Understanding Deep Learning Requires Rethinking Generalization: My Thoughts and Notes

The paper “Understanding Deep Learning Requires Rethinking Generalization” (arXiv link) caused quite a stir in the Deep Learning and Machine Learning research communities. It’s the rare paper that seems to have high research merit — judging from being awarded one of three Best Paper awards at ICLR 2017 — but is also readable. Hence, it got the most amount of comments of any ICLR 2017 submission on OpenReview. It has also been discussed on reddit and was recently featured on The Morning Paper blog. I was aware of the paper shortly after it was uploaded to arXiv, but never found the time to read it in detail until now.

I enjoyed reading the paper, and while I agree with many readers that some of the findings might be obvious, the paper nonetheless seems deserving of the attention it has been getting.

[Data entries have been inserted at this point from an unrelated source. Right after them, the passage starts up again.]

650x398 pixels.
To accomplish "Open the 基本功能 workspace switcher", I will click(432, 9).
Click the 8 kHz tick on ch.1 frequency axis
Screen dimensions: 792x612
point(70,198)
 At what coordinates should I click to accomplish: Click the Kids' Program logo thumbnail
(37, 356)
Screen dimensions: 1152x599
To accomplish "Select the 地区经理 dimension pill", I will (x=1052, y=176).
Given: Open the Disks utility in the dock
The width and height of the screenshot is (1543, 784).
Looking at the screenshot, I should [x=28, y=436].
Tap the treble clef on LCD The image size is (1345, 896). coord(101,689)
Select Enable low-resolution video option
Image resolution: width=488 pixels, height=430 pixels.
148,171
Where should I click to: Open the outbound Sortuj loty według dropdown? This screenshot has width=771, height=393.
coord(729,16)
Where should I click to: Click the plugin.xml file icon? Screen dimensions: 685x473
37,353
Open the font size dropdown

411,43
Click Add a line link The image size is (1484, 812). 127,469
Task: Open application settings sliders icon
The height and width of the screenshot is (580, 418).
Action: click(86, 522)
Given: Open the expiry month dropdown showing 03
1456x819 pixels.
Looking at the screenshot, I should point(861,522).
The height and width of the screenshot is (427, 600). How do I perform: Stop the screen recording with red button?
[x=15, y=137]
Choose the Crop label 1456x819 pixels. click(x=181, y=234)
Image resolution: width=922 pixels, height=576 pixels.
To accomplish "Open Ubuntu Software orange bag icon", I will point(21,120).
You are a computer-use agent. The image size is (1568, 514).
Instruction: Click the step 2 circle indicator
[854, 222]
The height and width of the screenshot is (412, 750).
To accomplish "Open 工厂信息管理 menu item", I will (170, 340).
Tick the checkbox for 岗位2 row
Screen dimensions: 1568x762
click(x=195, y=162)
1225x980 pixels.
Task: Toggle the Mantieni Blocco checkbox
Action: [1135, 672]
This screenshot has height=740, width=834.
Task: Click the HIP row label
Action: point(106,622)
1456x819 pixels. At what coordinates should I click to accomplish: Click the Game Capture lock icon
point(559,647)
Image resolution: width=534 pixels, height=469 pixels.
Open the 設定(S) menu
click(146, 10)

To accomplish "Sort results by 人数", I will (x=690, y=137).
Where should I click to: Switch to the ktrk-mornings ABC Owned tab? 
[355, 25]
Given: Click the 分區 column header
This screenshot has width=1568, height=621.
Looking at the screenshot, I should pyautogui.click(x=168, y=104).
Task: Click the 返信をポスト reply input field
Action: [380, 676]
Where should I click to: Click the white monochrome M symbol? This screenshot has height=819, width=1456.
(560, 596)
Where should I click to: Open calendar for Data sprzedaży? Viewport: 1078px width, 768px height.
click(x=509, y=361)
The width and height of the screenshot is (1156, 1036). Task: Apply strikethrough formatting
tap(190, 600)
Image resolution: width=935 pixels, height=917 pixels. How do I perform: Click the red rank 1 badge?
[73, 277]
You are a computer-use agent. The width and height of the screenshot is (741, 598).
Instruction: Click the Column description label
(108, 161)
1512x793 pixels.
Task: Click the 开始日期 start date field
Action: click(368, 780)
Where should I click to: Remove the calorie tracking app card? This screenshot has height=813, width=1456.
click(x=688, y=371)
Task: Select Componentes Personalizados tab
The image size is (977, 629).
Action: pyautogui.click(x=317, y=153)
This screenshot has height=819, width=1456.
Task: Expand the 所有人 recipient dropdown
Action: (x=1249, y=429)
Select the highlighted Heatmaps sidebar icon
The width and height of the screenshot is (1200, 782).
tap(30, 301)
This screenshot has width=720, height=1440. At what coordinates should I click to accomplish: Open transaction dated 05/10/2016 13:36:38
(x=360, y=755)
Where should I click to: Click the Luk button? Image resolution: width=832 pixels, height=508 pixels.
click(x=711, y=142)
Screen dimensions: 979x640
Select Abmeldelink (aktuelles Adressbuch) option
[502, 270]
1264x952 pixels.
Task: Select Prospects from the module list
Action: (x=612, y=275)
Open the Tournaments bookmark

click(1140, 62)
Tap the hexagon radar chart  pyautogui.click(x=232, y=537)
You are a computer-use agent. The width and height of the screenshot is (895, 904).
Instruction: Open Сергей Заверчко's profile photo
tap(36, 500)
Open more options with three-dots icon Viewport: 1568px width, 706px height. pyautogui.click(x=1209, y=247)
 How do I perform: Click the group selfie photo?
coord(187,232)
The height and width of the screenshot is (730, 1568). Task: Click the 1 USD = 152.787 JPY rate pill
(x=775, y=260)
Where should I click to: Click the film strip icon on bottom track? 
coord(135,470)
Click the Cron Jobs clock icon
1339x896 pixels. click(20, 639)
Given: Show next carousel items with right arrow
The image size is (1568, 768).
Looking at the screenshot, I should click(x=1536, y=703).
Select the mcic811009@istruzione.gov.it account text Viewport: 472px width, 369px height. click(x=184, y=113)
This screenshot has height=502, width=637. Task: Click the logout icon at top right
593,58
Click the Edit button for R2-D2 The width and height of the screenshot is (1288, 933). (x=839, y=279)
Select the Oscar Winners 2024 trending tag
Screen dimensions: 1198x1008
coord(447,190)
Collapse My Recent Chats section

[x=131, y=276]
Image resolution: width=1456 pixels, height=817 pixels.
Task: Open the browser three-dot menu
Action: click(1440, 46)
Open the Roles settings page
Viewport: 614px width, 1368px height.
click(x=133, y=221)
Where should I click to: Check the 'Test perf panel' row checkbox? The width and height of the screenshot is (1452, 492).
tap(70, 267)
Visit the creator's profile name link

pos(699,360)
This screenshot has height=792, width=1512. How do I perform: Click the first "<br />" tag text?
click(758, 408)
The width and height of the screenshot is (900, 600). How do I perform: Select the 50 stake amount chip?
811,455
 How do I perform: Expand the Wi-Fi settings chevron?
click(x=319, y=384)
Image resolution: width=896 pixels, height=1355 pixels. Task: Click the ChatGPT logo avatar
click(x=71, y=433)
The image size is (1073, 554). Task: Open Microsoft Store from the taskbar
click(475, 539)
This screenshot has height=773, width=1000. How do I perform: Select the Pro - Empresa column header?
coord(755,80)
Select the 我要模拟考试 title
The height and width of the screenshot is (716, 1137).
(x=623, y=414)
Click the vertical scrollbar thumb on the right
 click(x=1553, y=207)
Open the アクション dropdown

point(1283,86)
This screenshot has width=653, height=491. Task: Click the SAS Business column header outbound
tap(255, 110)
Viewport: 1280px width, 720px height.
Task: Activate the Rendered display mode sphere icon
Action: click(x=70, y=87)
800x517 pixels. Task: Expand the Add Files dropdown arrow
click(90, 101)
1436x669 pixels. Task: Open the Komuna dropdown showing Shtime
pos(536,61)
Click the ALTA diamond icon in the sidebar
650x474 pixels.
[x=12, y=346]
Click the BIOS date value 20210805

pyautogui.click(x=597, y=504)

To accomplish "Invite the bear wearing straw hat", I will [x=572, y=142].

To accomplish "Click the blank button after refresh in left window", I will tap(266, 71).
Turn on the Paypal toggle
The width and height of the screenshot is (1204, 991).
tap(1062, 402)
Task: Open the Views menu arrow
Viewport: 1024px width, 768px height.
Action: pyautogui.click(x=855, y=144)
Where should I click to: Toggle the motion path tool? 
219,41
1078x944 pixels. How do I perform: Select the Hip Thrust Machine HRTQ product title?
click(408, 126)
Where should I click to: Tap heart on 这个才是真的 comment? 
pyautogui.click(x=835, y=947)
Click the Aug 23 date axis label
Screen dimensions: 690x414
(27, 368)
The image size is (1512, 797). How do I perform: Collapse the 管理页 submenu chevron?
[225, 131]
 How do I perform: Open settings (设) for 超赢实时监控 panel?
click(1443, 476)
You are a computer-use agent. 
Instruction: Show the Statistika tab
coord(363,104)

The authors conveniently put two of their important findings in centered italics:

Deep neural networks easily fit random labels.

and

Explicit regularization may improve generalization performance, but is neither necessary nor by itself sufficient for controlling generalization error.

I will also quote another contribution from the paper that I find interesting:

We complement our empirical observations with a theoretical construction showing that generically large neural networks can express any labeling of the training data.

(I go through the derivation later in this post.)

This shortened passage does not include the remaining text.